**Data for finding described items**
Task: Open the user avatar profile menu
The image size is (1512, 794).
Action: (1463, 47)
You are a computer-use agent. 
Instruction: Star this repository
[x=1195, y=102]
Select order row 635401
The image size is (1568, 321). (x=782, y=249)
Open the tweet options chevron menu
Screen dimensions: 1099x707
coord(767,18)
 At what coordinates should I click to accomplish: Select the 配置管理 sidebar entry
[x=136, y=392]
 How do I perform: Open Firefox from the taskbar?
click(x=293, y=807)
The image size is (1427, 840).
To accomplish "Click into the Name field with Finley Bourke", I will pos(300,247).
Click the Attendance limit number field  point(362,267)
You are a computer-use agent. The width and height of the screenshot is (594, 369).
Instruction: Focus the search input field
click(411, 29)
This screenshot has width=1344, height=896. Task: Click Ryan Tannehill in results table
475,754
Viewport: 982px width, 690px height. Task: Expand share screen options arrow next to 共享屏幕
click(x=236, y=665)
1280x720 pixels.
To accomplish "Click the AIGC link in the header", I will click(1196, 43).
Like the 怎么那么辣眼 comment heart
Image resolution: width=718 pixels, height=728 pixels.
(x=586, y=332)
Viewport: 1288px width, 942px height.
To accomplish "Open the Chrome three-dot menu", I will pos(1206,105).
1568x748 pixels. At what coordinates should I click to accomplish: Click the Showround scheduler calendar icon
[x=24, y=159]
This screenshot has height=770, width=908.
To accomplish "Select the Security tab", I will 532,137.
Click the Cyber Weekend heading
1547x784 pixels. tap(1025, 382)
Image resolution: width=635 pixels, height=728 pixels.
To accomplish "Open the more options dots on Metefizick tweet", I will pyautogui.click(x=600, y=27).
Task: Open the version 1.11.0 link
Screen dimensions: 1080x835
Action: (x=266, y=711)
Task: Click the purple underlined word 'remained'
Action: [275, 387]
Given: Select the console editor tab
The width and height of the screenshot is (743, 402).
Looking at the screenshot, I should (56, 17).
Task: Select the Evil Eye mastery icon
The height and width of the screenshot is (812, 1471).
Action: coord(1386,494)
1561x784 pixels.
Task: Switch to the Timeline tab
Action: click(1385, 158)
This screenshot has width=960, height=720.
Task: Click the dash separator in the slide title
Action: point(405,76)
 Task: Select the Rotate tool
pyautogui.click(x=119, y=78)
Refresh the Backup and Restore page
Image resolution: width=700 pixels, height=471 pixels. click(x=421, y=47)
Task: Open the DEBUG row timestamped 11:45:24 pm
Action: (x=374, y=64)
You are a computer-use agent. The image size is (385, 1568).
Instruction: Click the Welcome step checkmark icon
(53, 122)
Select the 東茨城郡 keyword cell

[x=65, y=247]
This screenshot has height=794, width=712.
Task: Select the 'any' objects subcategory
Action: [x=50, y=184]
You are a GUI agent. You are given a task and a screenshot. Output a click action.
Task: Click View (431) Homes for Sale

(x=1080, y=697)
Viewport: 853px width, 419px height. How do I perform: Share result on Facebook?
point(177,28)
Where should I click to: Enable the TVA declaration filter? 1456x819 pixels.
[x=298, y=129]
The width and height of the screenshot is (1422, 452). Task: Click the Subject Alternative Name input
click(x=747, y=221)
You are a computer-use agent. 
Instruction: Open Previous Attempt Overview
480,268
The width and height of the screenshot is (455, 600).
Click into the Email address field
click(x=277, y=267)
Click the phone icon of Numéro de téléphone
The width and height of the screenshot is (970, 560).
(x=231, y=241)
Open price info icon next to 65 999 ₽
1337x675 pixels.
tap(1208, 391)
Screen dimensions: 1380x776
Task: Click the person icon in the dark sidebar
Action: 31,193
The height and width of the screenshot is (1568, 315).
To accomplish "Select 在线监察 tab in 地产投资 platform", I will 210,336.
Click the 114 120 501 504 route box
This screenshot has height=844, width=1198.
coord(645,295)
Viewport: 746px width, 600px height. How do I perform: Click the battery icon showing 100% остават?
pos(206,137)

**SHORT TASK**
Edit the data above by changing every "Viewport" to "Display" and leave all other text unchanged.

**EXERCISE SOLUTION**
Task: Open the user avatar profile menu
The image size is (1512, 794).
Action: (1463, 47)
You are a computer-use agent. 
Instruction: Star this repository
[x=1195, y=102]
Select order row 635401
The image size is (1568, 321). (x=782, y=249)
Open the tweet options chevron menu
Screen dimensions: 1099x707
coord(767,18)
 At what coordinates should I click to accomplish: Select the 配置管理 sidebar entry
[x=136, y=392]
 How do I perform: Open Firefox from the taskbar?
click(x=293, y=807)
The image size is (1427, 840).
To accomplish "Click into the Name field with Finley Bourke", I will pos(300,247).
Click the Attendance limit number field  point(362,267)
You are a computer-use agent. The width and height of the screenshot is (594, 369).
Instruction: Focus the search input field
click(411, 29)
This screenshot has width=1344, height=896. Task: Click Ryan Tannehill in results table
475,754
Display: 982px width, 690px height. Task: Expand share screen options arrow next to 共享屏幕
click(x=236, y=665)
1280x720 pixels.
To accomplish "Click the AIGC link in the header", I will click(1196, 43).
Like the 怎么那么辣眼 comment heart
Image resolution: width=718 pixels, height=728 pixels.
(x=586, y=332)
Display: 1288px width, 942px height.
To accomplish "Open the Chrome three-dot menu", I will pos(1206,105).
1568x748 pixels. At what coordinates should I click to accomplish: Click the Showround scheduler calendar icon
[x=24, y=159]
This screenshot has height=770, width=908.
To accomplish "Select the Security tab", I will 532,137.
Click the Cyber Weekend heading
1547x784 pixels. tap(1025, 382)
Image resolution: width=635 pixels, height=728 pixels.
To accomplish "Open the more options dots on Metefizick tweet", I will pyautogui.click(x=600, y=27).
Task: Open the version 1.11.0 link
Screen dimensions: 1080x835
Action: (x=266, y=711)
Task: Click the purple underlined word 'remained'
Action: [275, 387]
Given: Select the console editor tab
The width and height of the screenshot is (743, 402).
Looking at the screenshot, I should (56, 17).
Task: Select the Evil Eye mastery icon
The height and width of the screenshot is (812, 1471).
Action: coord(1386,494)
1561x784 pixels.
Task: Switch to the Timeline tab
Action: click(1385, 158)
This screenshot has width=960, height=720.
Task: Click the dash separator in the slide title
Action: point(405,76)
 Task: Select the Rotate tool
pyautogui.click(x=119, y=78)
Refresh the Backup and Restore page
Image resolution: width=700 pixels, height=471 pixels. click(x=421, y=47)
Task: Open the DEBUG row timestamped 11:45:24 pm
Action: (x=374, y=64)
You are a computer-use agent. The image size is (385, 1568).
Instruction: Click the Welcome step checkmark icon
(53, 122)
Select the 東茨城郡 keyword cell

[x=65, y=247]
This screenshot has height=794, width=712.
Task: Select the 'any' objects subcategory
Action: [x=50, y=184]
You are a GUI agent. You are given a task and a screenshot. Output a click action.
Task: Click View (431) Homes for Sale

(x=1080, y=697)
Display: 853px width, 419px height. How do I perform: Share result on Facebook?
point(177,28)
Where should I click to: Enable the TVA declaration filter? 1456x819 pixels.
[x=298, y=129]
The width and height of the screenshot is (1422, 452). Task: Click the Subject Alternative Name input
click(x=747, y=221)
You are a computer-use agent. 
Instruction: Open Previous Attempt Overview
480,268
The width and height of the screenshot is (455, 600).
Click into the Email address field
click(x=277, y=267)
Click the phone icon of Numéro de téléphone
The width and height of the screenshot is (970, 560).
(x=231, y=241)
Open price info icon next to 65 999 ₽
1337x675 pixels.
tap(1208, 391)
Screen dimensions: 1380x776
Task: Click the person icon in the dark sidebar
Action: 31,193
The height and width of the screenshot is (1568, 315).
To accomplish "Select 在线监察 tab in 地产投资 platform", I will 210,336.
Click the 114 120 501 504 route box
This screenshot has height=844, width=1198.
coord(645,295)
Display: 746px width, 600px height. How do I perform: Click the battery icon showing 100% остават?
pos(206,137)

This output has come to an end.